Yes, I am very chicken with this - which is unusual because I'm not chicken with anything else. I'm used to being chased, not the other way round, I have never done this before in my life - unless I've been 100% the feeling's mutual - and I have this extreme fear of rejection. I'm quite a proud person so it will be devastating for me to come off looking like a desperado or something of that ilk. So what shall I do to make it clear I'm interested but not coming across like I am???? I've sent a few emails asking questions about work and dropping the odd line here or there about work-related stuff but it doesn't really get recipricated. Am I being paranoid or is this a surefire sign that he's not interested one bit?

Posted

I would say to try to forget about this. He will make a move if he is interested, despite everything you have written.

Posted (edited)
Yes, I am very chicken with this - which is unusual because I'm not chicken with anything else. I'm used to being chased, not the other way round, I have never done this before in my life - unless I've been 100% the feeling's mutual - and I have this extreme fear of rejection. I'm quite a proud person so it will be devastating for me to come off looking like a desperado or something of that ilk. So what shall I do to make it clear I'm interested but not coming across like I am???? I've sent a few emails asking questions about work and dropping the odd line here or there about work-related stuff but it doesn't really get recipricated. Am I being paranoid or is this a surefire sign that he's not interested one bit?

 

Maybe you didnt read my entire post.

 

You have to put your pride aside, and stop worrying about how you will "look".

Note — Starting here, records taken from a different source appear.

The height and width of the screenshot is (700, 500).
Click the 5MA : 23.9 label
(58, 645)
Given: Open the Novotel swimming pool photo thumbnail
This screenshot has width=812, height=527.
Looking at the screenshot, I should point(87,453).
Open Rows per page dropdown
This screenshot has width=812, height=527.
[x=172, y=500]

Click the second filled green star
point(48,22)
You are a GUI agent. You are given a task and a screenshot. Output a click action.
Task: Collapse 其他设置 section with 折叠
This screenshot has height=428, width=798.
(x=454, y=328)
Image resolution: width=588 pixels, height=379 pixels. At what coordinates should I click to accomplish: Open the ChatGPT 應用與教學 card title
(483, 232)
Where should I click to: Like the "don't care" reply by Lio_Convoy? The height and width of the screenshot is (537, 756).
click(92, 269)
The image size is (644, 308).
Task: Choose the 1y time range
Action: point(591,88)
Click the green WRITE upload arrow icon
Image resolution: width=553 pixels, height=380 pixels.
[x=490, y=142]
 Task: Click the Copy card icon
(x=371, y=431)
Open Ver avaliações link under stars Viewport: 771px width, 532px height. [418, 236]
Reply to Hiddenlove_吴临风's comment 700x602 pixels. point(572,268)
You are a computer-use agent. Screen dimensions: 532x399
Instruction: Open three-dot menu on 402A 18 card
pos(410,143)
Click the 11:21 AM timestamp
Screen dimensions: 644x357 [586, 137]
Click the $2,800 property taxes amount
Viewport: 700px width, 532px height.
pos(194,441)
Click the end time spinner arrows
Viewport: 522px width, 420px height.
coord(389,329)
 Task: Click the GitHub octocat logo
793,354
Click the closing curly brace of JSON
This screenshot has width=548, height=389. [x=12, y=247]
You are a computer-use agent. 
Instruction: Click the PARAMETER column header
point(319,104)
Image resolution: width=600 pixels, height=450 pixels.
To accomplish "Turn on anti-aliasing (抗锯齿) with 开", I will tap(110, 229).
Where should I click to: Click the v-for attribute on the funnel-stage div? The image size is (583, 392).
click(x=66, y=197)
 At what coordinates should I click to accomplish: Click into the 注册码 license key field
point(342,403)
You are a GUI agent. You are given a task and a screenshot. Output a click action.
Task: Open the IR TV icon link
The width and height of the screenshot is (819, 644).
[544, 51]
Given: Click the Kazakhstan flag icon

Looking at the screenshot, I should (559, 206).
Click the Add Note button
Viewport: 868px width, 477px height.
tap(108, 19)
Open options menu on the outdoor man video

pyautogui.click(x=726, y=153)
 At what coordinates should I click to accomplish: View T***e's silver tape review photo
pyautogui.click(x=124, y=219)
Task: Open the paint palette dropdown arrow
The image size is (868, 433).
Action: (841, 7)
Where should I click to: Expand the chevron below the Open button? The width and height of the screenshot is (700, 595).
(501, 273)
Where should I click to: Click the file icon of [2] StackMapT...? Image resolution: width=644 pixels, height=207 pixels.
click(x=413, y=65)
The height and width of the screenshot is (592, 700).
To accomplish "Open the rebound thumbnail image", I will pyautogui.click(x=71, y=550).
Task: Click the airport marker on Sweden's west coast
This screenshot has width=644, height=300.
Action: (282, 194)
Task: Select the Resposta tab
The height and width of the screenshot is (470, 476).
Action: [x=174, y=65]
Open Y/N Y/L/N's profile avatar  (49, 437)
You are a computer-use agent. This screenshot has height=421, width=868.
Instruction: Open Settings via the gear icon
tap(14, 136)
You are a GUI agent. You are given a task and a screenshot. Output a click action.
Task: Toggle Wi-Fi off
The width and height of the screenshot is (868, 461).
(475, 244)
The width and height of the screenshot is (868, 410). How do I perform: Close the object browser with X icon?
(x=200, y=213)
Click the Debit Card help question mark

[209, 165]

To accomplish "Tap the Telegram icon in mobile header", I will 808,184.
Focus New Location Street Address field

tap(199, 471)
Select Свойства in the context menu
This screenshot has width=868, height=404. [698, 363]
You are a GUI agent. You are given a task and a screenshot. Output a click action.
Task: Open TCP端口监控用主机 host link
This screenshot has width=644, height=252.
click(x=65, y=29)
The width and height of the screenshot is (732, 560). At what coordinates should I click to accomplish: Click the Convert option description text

Your guy has to be uber careful about hitting on women at work. he can get reported if he says the wrong thing. So he cannot hit on you. So its up to you to make it more obvious that youre interested in him so he can know youre safe to flirt with. So go to him and say, "hey wanna get some coffee?" If he says anything but yes, then you can take that as a no. The only way you will find out is if you take a chance. I know you want to go with subtle hints that will encourage him to take over, and take away chance of rejection off of you, but you dont have that option in this case.

Edited by Eddie Edirol
Posted

I also would be very careful trying to date a woman at work. You didn't elaborate, but you said that he was in trouble at work for health related reasons. This guy doesn't want to take a chance on being a problem for any other reason.

 

You also shouldn't expect to make this connection via email. I wouldn't put any sort of personal overture into a company email, even if I was sure there was mutual interest. It's just too dangerous to go there.

 

Ask him if he would like to go to lunch. You could even couch in discussing that work related thing you've been emailing him about. You are going to have to give him a little more to go on to make yourself seem approachable at work than you would in another environment.